Your task:
A full, exact copy of the records below is the required answer.

#### Dataset ####

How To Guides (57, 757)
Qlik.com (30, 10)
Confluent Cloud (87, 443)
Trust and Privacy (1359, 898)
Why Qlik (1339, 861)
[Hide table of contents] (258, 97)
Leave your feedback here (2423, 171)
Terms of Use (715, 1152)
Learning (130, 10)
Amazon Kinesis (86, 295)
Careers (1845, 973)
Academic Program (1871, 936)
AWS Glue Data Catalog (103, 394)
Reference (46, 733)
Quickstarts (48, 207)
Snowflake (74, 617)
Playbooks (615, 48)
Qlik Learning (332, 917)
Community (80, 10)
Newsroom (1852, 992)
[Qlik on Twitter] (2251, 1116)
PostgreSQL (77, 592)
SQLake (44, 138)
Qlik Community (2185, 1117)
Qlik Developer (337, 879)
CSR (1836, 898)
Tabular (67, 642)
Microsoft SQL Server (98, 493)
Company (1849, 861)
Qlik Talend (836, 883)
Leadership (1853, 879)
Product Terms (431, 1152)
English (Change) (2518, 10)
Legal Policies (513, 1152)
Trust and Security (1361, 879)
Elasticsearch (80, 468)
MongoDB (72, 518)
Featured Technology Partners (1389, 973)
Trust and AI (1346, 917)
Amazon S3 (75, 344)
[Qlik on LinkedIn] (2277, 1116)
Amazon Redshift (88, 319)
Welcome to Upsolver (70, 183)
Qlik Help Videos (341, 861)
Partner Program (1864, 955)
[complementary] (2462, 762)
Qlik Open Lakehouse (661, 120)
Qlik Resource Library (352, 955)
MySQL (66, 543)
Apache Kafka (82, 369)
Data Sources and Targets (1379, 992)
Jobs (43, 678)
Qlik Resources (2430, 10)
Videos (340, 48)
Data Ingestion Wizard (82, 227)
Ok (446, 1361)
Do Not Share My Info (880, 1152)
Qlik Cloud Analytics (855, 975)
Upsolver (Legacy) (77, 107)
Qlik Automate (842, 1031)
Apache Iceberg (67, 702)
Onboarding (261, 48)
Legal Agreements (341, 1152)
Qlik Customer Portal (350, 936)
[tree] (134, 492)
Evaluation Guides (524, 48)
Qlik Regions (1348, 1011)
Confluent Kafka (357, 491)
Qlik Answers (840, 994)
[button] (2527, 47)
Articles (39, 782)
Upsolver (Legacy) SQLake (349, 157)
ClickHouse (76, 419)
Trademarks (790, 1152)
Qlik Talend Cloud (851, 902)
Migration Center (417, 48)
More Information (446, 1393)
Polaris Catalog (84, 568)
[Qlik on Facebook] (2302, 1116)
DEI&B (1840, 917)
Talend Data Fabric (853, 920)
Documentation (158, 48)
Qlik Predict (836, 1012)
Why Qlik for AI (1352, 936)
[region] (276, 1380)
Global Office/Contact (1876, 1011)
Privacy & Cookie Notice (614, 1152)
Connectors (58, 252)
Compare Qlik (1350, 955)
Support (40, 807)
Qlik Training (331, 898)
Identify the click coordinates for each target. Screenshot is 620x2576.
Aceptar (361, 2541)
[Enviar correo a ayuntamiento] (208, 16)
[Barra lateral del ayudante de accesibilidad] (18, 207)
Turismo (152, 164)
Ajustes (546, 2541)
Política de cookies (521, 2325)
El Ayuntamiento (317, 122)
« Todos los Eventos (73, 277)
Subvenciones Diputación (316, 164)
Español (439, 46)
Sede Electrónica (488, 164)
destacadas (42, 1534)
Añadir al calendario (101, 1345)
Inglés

####

Your response:
How To Guides (57, 757)
Qlik.com (30, 10)
Confluent Cloud (87, 443)
Trust and Privacy (1359, 898)
Why Qlik (1339, 861)
[Hide table of contents] (258, 97)
Leave your feedback here (2423, 171)
Terms of Use (715, 1152)
Learning (130, 10)
Amazon Kinesis (86, 295)
Careers (1845, 973)
Academic Program (1871, 936)
AWS Glue Data Catalog (103, 394)
Reference (46, 733)
Quickstarts (48, 207)
Snowflake (74, 617)
Playbooks (615, 48)
Qlik Learning (332, 917)
Community (80, 10)
Newsroom (1852, 992)
[Qlik on Twitter] (2251, 1116)
PostgreSQL (77, 592)
SQLake (44, 138)
Qlik Community (2185, 1117)
Qlik Developer (337, 879)
CSR (1836, 898)
Tabular (67, 642)
Microsoft SQL Server (98, 493)
Company (1849, 861)
Qlik Talend (836, 883)
Leadership (1853, 879)
Product Terms (431, 1152)
English (Change) (2518, 10)
Legal Policies (513, 1152)
Trust and Security (1361, 879)
Elasticsearch (80, 468)
MongoDB (72, 518)
Featured Technology Partners (1389, 973)
Trust and AI (1346, 917)
Amazon S3 (75, 344)
[Qlik on LinkedIn] (2277, 1116)
Amazon Redshift (88, 319)
Welcome to Upsolver (70, 183)
Qlik Help Videos (341, 861)
Partner Program (1864, 955)
[complementary] (2462, 762)
Qlik Open Lakehouse (661, 120)
Qlik Resource Library (352, 955)
MySQL (66, 543)
Apache Kafka (82, 369)
Data Sources and Targets (1379, 992)
Jobs (43, 678)
Qlik Resources (2430, 10)
Videos (340, 48)
Data Ingestion Wizard (82, 227)
Ok (446, 1361)
Do Not Share My Info (880, 1152)
Qlik Cloud Analytics (855, 975)
Upsolver (Legacy) (77, 107)
Qlik Automate (842, 1031)
Apache Iceberg (67, 702)
Onboarding (261, 48)
Legal Agreements (341, 1152)
Qlik Customer Portal (350, 936)
[tree] (134, 492)
Evaluation Guides (524, 48)
Qlik Regions (1348, 1011)
Confluent Kafka (357, 491)
Qlik Answers (840, 994)
[button] (2527, 47)
Articles (39, 782)
Upsolver (Legacy) SQLake (349, 157)
ClickHouse (76, 419)
Trademarks (790, 1152)
Qlik Talend Cloud (851, 902)
Migration Center (417, 48)
More Information (446, 1393)
Polaris Catalog (84, 568)
[Qlik on Facebook] (2302, 1116)
DEI&B (1840, 917)
Talend Data Fabric (853, 920)
Documentation (158, 48)
Qlik Predict (836, 1012)
Why Qlik for AI (1352, 936)
[region] (276, 1380)
Global Office/Contact (1876, 1011)
Privacy & Cookie Notice (614, 1152)
Connectors (58, 252)
Compare Qlik (1350, 955)
Support (40, 807)
Qlik Training (331, 898)
Identify the click coordinates for each target. Screenshot is 620x2576.
Aceptar (361, 2541)
[Enviar correo a ayuntamiento] (208, 16)
[Barra lateral del ayudante de accesibilidad] (18, 207)
Turismo (152, 164)
Ajustes (546, 2541)
Política de cookies (521, 2325)
El Ayuntamiento (317, 122)
« Todos los Eventos (73, 277)
Subvenciones Diputación (316, 164)
Español (439, 46)
Sede Electrónica (488, 164)
destacadas (42, 1534)
Añadir al calendario (101, 1345)
Inglés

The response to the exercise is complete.